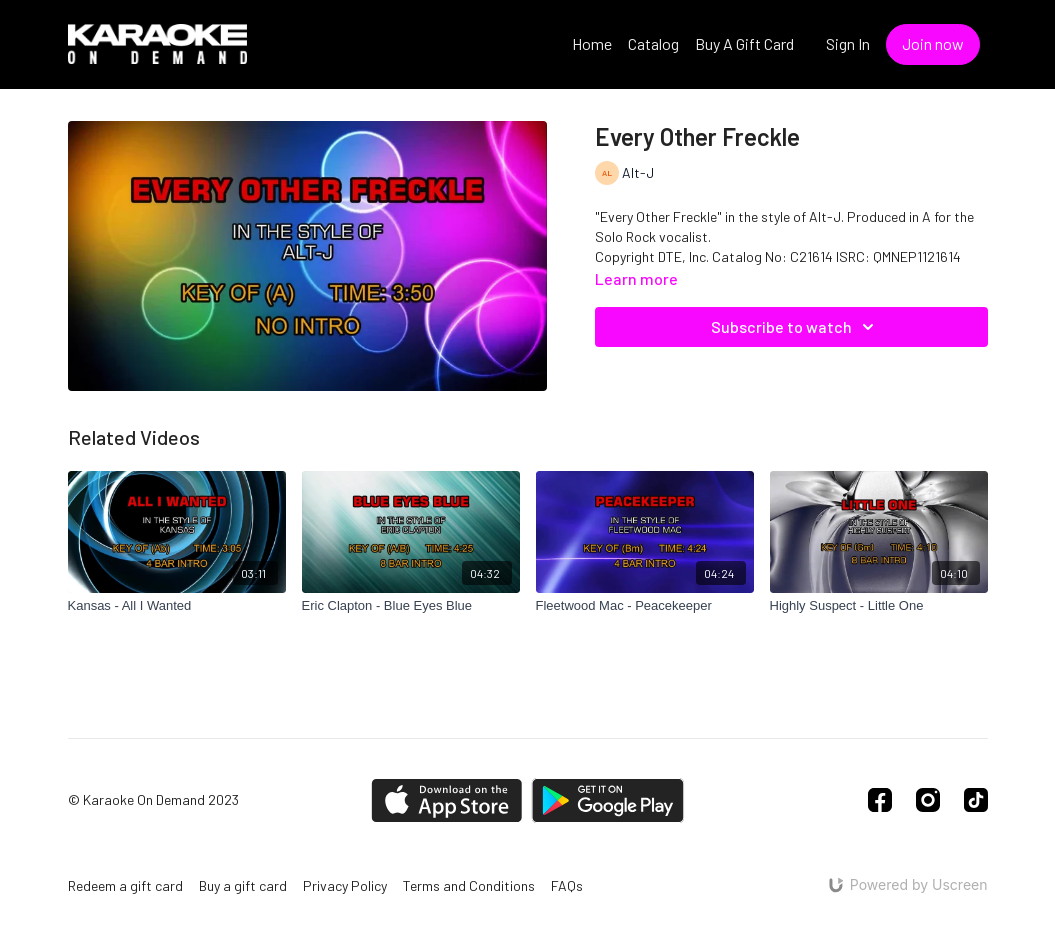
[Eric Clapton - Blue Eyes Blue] (411, 606)
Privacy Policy (345, 885)
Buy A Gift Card (744, 43)
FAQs (567, 885)
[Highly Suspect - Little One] (879, 606)
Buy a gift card (243, 885)
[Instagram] (928, 800)
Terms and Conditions (469, 885)
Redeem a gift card (125, 885)
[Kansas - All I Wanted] (177, 606)
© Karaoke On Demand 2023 (153, 800)
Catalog (653, 43)
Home (592, 43)
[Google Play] (608, 800)
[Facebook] (880, 800)
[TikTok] (976, 800)
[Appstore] (446, 800)
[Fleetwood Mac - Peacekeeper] (645, 606)
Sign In (848, 43)
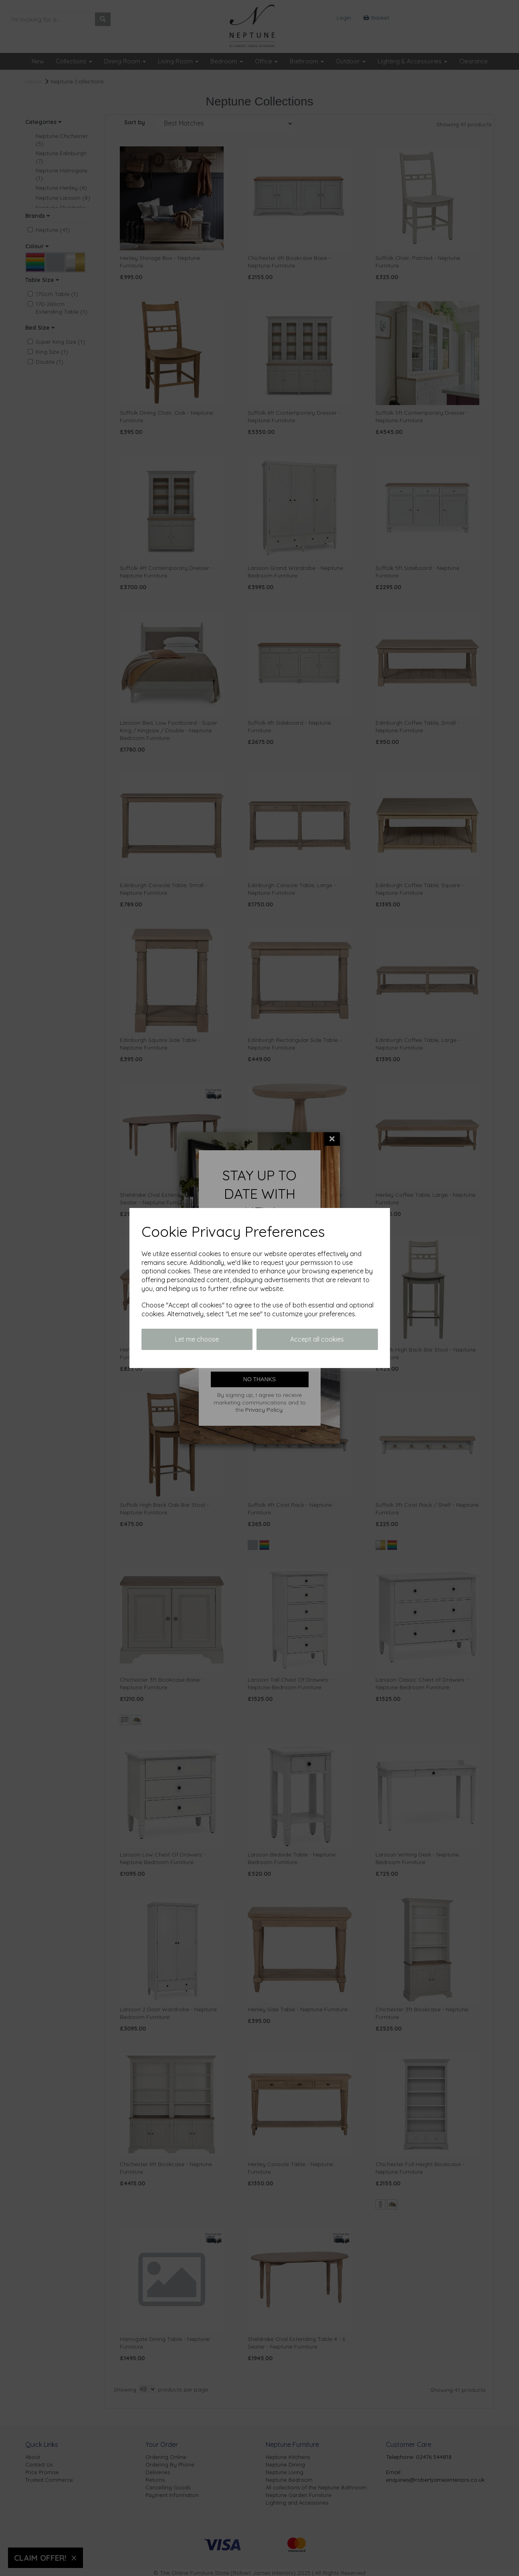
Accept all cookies (317, 1339)
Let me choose (197, 1339)
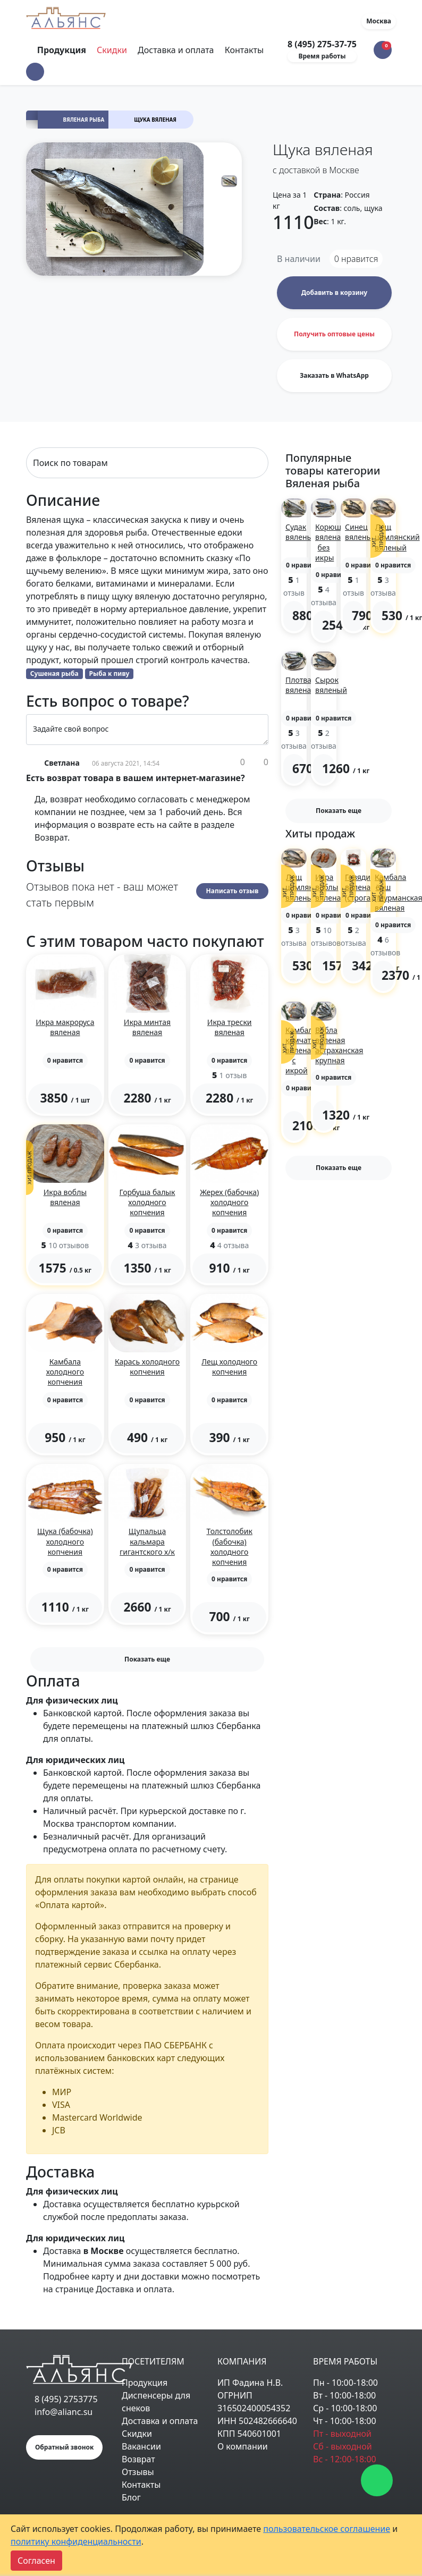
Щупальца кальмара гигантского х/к (147, 1541)
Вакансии (141, 2446)
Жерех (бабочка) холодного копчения (229, 1202)
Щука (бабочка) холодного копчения (65, 1541)
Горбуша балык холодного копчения (147, 1202)
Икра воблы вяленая (65, 1197)
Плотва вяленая (300, 685)
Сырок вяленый (331, 685)
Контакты (244, 50)
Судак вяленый (301, 532)
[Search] (147, 462)
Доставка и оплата (176, 50)
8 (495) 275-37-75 (322, 44)
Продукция (144, 2382)
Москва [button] (378, 21)
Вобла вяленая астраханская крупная (339, 1045)
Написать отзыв (232, 890)
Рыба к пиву (109, 673)
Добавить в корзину (334, 292)
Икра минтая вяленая (147, 1027)
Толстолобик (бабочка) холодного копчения (229, 1546)
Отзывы (138, 2472)
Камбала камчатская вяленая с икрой (306, 1050)
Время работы (322, 56)
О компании (242, 2446)
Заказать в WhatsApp (334, 375)
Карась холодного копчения (147, 1367)
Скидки (112, 50)
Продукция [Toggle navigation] (62, 50)
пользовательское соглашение (326, 2529)
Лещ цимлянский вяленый (397, 537)
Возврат (138, 2459)
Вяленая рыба (84, 119)
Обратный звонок (64, 2447)
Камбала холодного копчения (65, 1372)
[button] (35, 72)
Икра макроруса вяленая (65, 1027)
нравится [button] (356, 259)
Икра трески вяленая (229, 1027)
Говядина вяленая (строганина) (368, 887)
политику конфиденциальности (76, 2541)
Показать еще (147, 1659)
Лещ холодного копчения (229, 1367)
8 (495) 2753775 (66, 2399)
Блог (131, 2497)
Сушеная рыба (54, 673)
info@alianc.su (63, 2412)
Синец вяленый (361, 532)
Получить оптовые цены (334, 333)
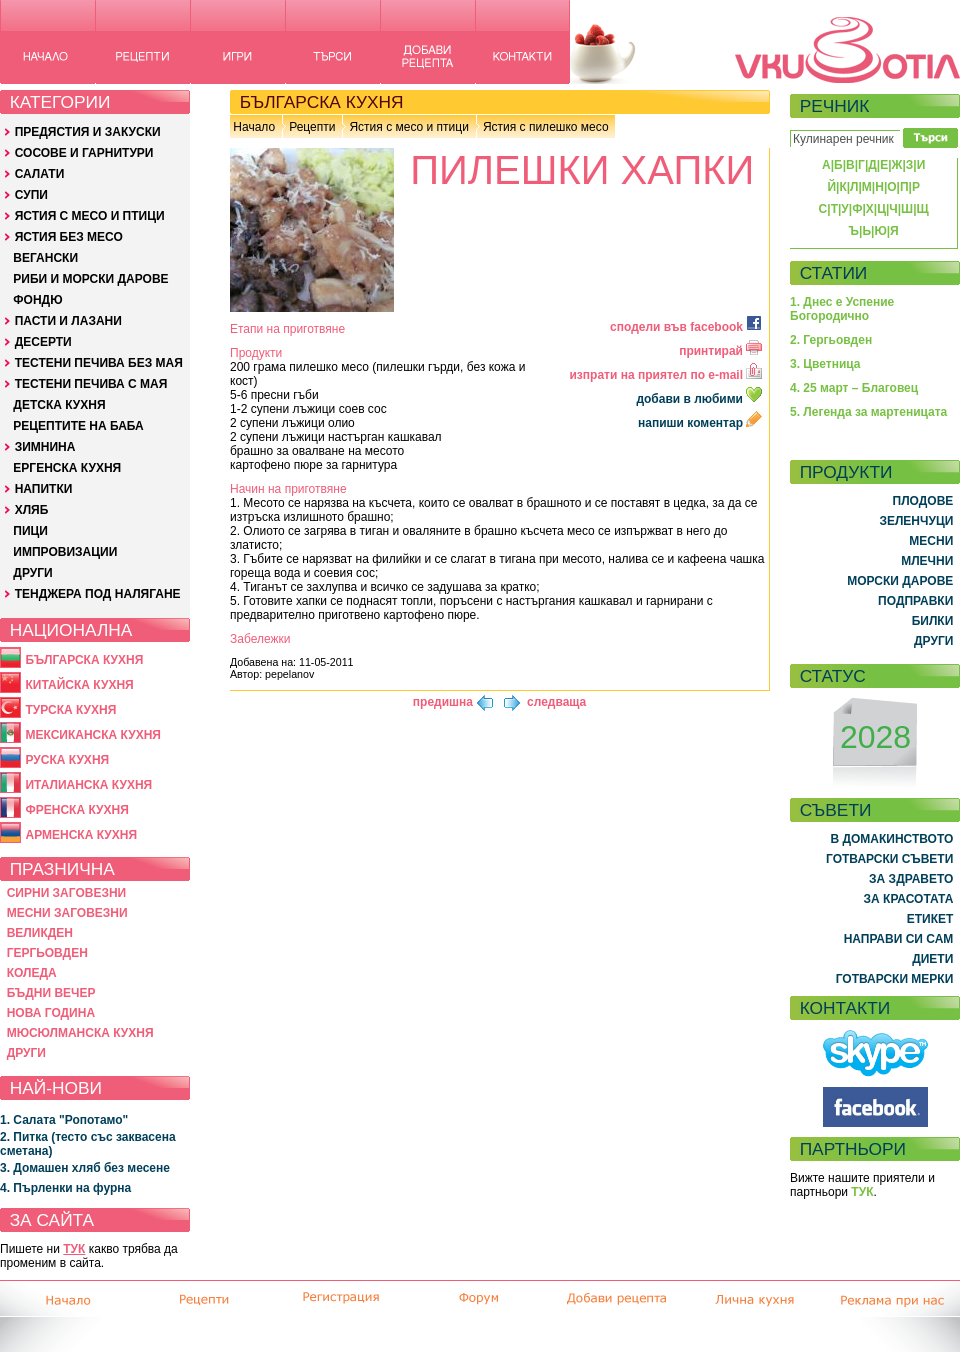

| Set task |
Render all of the items above as a Markdown table with two columns, Row and Item text, leaving out blank lines and the pictures.

| Task result |
| Row | Item text |
|---|---|
| 1 | [Eric Clapton - Blue Eyes Blue] (411, 606) |
| 2 | Privacy Policy (345, 885) |
| 3 | Buy A Gift Card (744, 43) |
| 4 | FAQs (567, 885) |
| 5 | [Highly Suspect - Little One] (879, 606) |
| 6 | Buy a gift card (243, 885) |
| 7 | [Instagram] (928, 800) |
| 8 | Terms and Conditions (469, 885) |
| 9 | Redeem a gift card (125, 885) |
| 10 | [Kansas - All I Wanted] (177, 606) |
| 11 | © Karaoke On Demand 2023 (153, 800) |
| 12 | Catalog (653, 43) |
| 13 | Home (592, 43) |
| 14 | [Google Play] (608, 800) |
| 15 | [Facebook] (880, 800) |
| 16 | [TikTok] (976, 800) |
| 17 | [Appstore] (446, 800) |
| 18 | [Fleetwood Mac - Peacekeeper] (645, 606) |
| 19 | Sign In (848, 43) |
| 20 | Accept all cookies (317, 1339) |
| 21 | Let me choose (197, 1339) |
| 22 | Щупальца кальмара гигантского х/к (147, 1541) |
| 23 | Вакансии (141, 2446) |
| 24 | Жерех (бабочка) холодного копчения (229, 1202) |
| 25 | Щука (бабочка) холодного копчения (65, 1541) |
| 26 | Горбуша балык холодного копчения (147, 1202) |
| 27 | Икра воблы вяленая (65, 1197) |
| 28 | Плотва вяленая (300, 685) |
| 29 | Сырок вяленый (331, 685) |
| 30 | Контакты (244, 50) |
| 31 | Судак вяленый (301, 532) |
| 32 | [Search] (147, 462) |
| 33 | Доставка и оплата (176, 50) |
| 34 | 8 (495) 275-37-75 (322, 44) |
| 35 | Продукция (144, 2382) |
| 36 | Москва [button] (378, 21) |
| 37 | Вобла вяленая астраханская крупная (339, 1045) |
| 38 | Написать отзыв (232, 890) |
| 39 | Рыба к пиву (109, 673) |
| 40 | Добавить в корзину (334, 292) |
| 41 | Икра минтая вяленая (147, 1027) |
| 42 | Толстолобик (бабочка) холодного копчения (229, 1546) |
| 43 | Отзывы (138, 2472) |
| 44 | Камбала камчатская вяленая с икрой (306, 1050) |
| 45 | Время работы (322, 56) |
| 46 | О компании (242, 2446) |
| 47 | Заказать в WhatsApp (334, 375) |
| 48 | Карась холодного копчения (147, 1367) |
| 49 | Скидки (112, 50) |
| 50 | Продукция [Toggle navigation] (62, 50) |
| 51 | пользовательское соглашение (326, 2529) |
| 52 | Лещ цимлянский вяленый (397, 537) |
| 53 | Возврат (138, 2459) |
| 54 | Вяленая рыба (84, 119) |
| 55 | Обратный звонок (64, 2447) |
| 56 | Камбала холодного копчения (65, 1372) |
| 57 | [button] (35, 72) |
| 58 | Икра макроруса вяленая (65, 1027) |
| 59 | нравится [button] (356, 259) |
| 60 | Икра трески вяленая (229, 1027) |
| 61 | Говядина вяленая (строганина) (368, 887) |
| 62 | политику конфиденциальности (76, 2541) |
| 63 | Показать еще (147, 1659) |
| 64 | Лещ холодного копчения (229, 1367) |
| 65 | 8 (495) 2753775 (66, 2399) |
| 66 | Блог (131, 2497) |
| 67 | Сушеная рыба (54, 673) |
| 68 | info@alianc.su (63, 2412) |
| 69 | Синец вяленый (361, 532) |
| 70 | Получить оптовые цены (334, 333) |